##### DATASET ENTRIES
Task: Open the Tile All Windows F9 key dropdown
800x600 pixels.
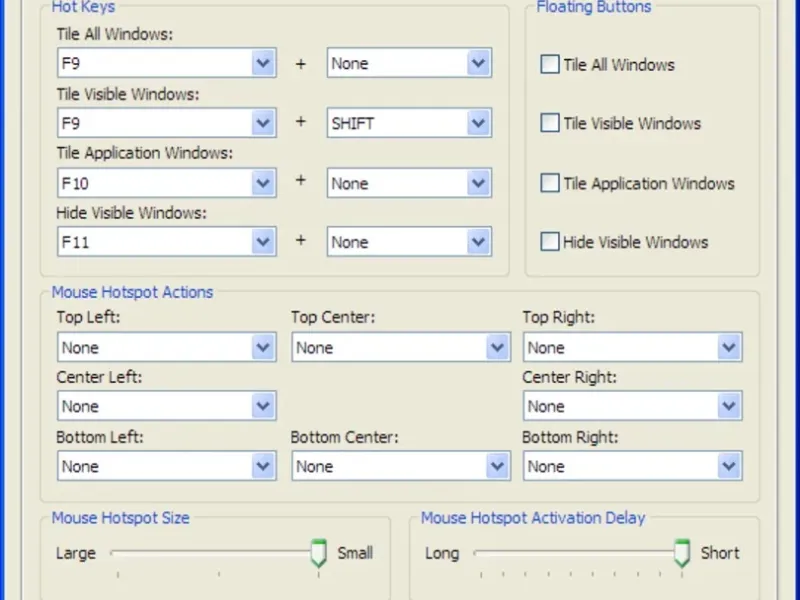Action: tap(263, 64)
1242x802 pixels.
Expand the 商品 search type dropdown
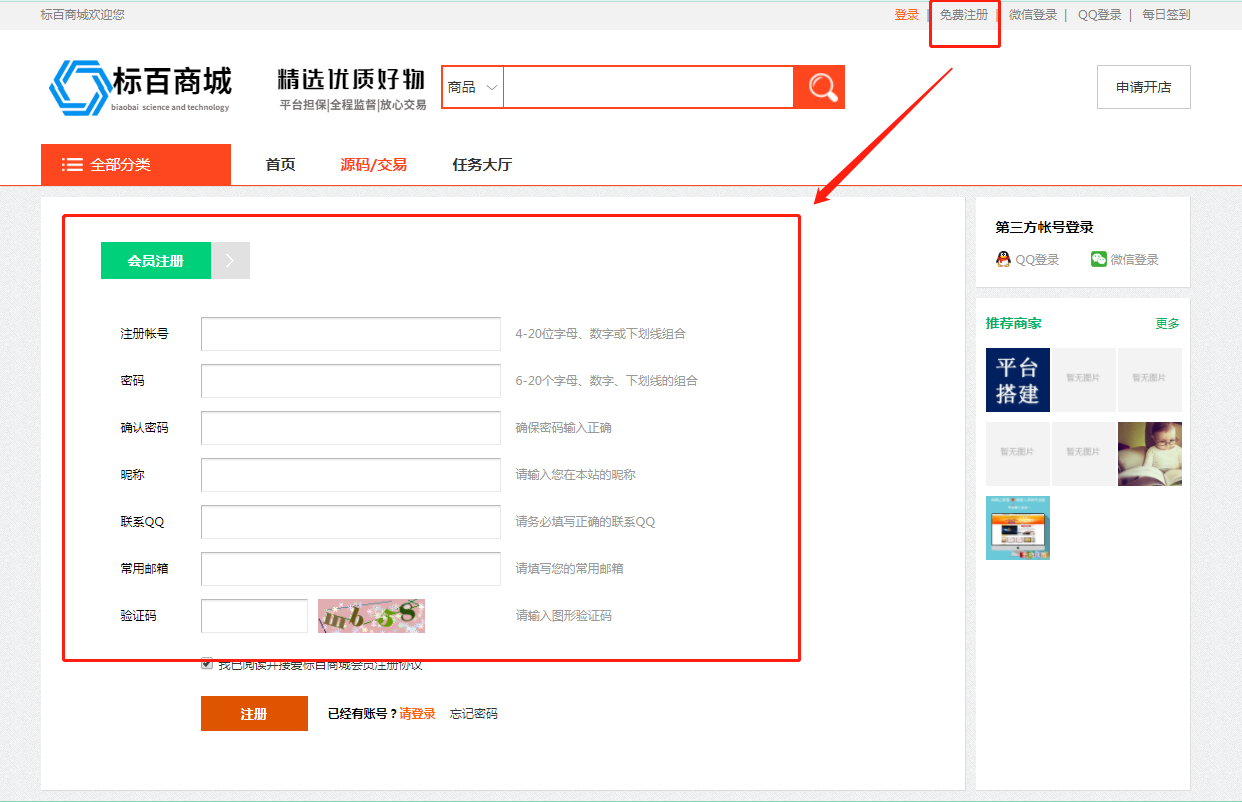tap(472, 87)
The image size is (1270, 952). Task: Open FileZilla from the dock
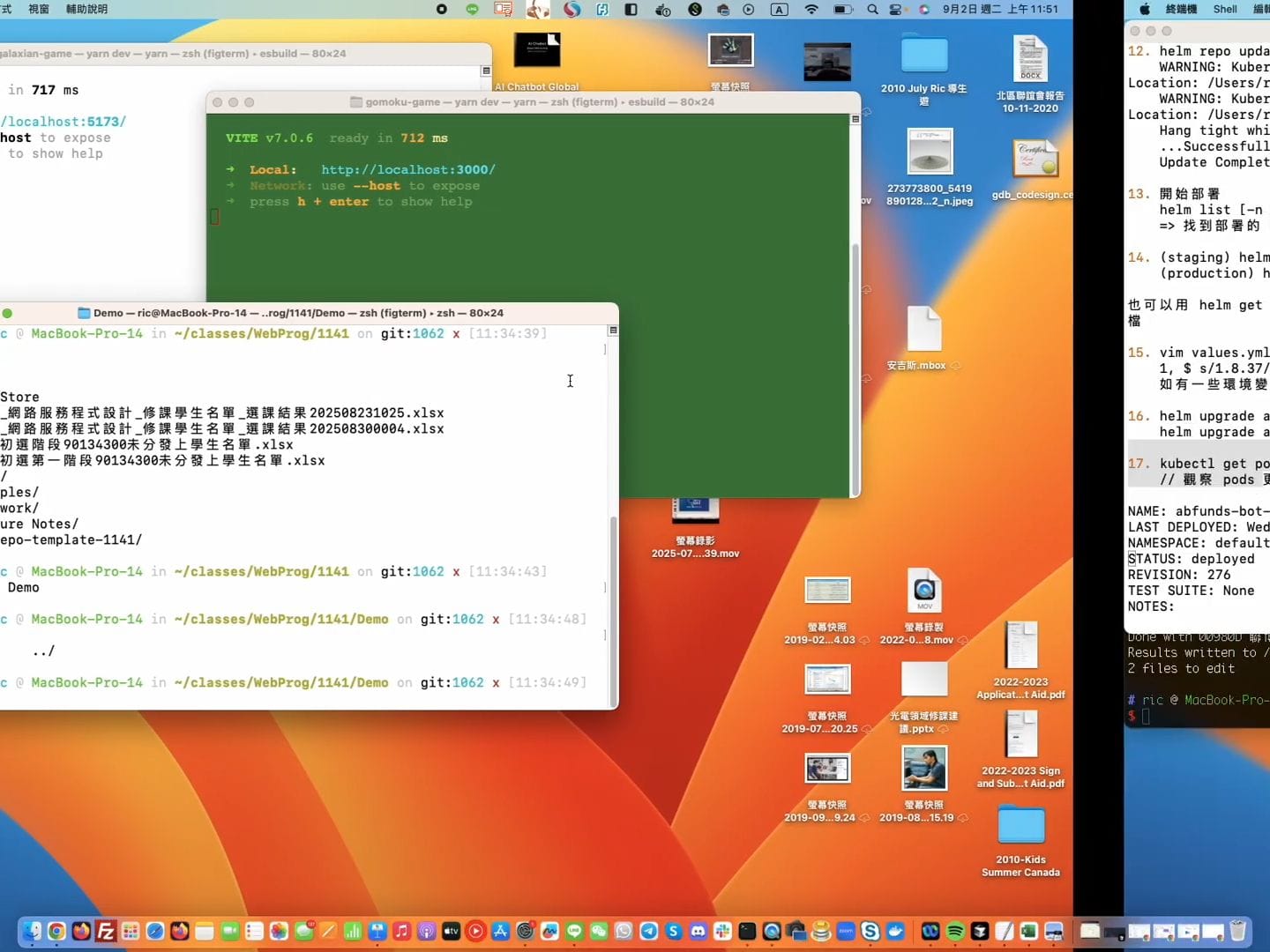[x=106, y=931]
##########
» **WHAT THE TASK ASKS**: Set out the material once more, exact in every line, with no images.

» **TASK ANSWER**:
Task: Open the Tile All Windows F9 key dropdown
800x600 pixels.
Action: tap(263, 64)
1242x802 pixels.
Expand the 商品 search type dropdown
tap(472, 87)
The image size is (1270, 952). Task: Open FileZilla from the dock
[x=106, y=931]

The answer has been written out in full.